- Task instructions -
The response must reproduce exactly every line of the material below holding the word "agent".

- Raw data -
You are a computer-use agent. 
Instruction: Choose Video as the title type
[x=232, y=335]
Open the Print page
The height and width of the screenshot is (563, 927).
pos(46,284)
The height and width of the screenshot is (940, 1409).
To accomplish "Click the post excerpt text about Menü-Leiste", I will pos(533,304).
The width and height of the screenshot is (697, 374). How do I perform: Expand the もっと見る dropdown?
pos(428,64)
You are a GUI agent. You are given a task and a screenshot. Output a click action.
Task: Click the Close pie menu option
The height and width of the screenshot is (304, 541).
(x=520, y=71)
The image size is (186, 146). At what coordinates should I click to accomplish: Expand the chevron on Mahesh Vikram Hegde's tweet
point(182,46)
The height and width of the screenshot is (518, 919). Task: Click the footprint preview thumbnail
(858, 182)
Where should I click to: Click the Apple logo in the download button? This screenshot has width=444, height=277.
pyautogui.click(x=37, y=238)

==

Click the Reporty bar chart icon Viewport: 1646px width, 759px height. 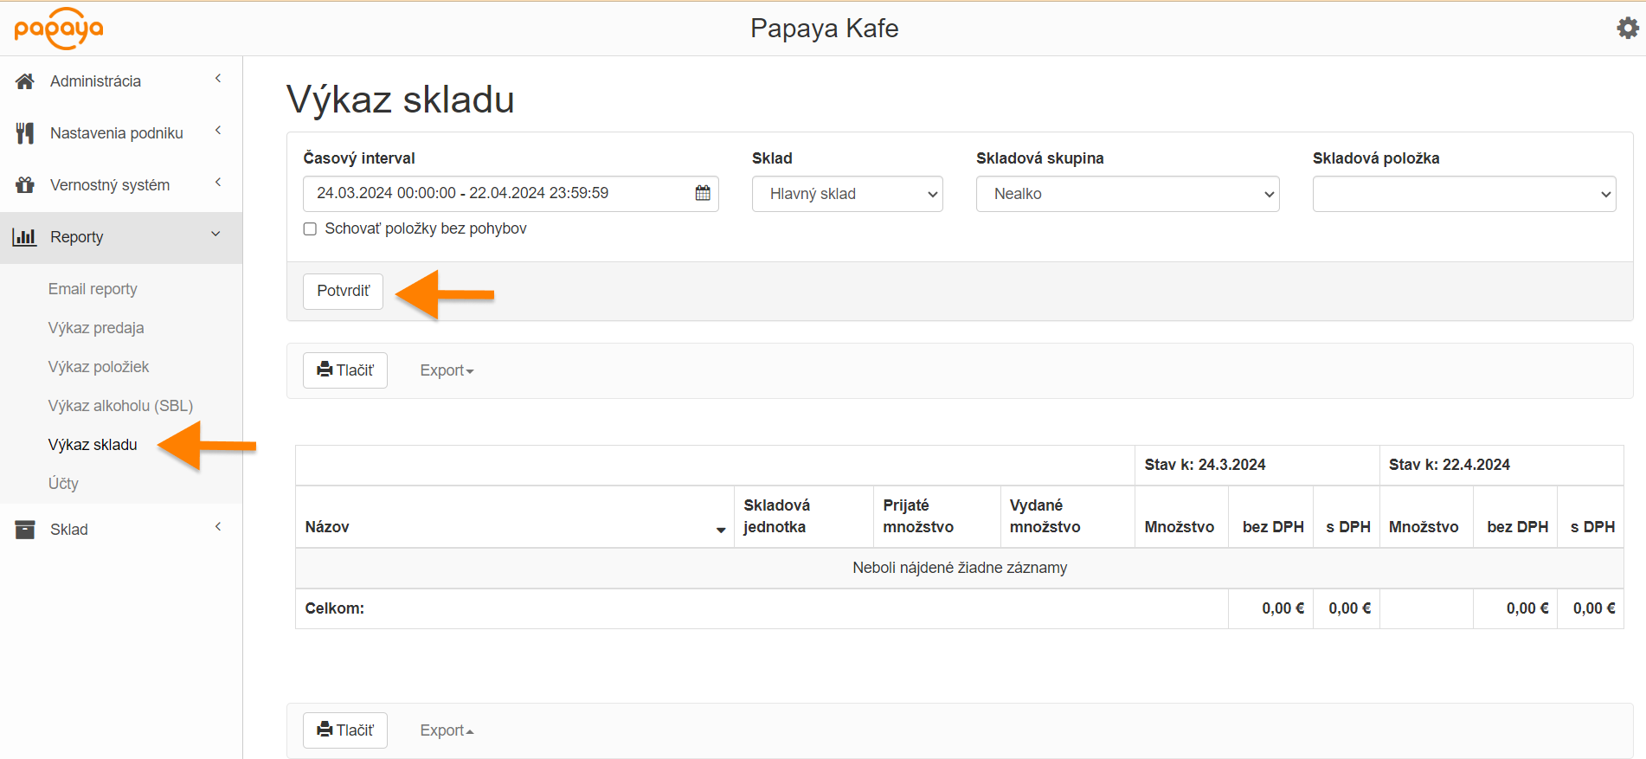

- Exercise response -
You are a computer-use agent. 
You are a GUI agent. You are given a task and a screenshot. Output a click action.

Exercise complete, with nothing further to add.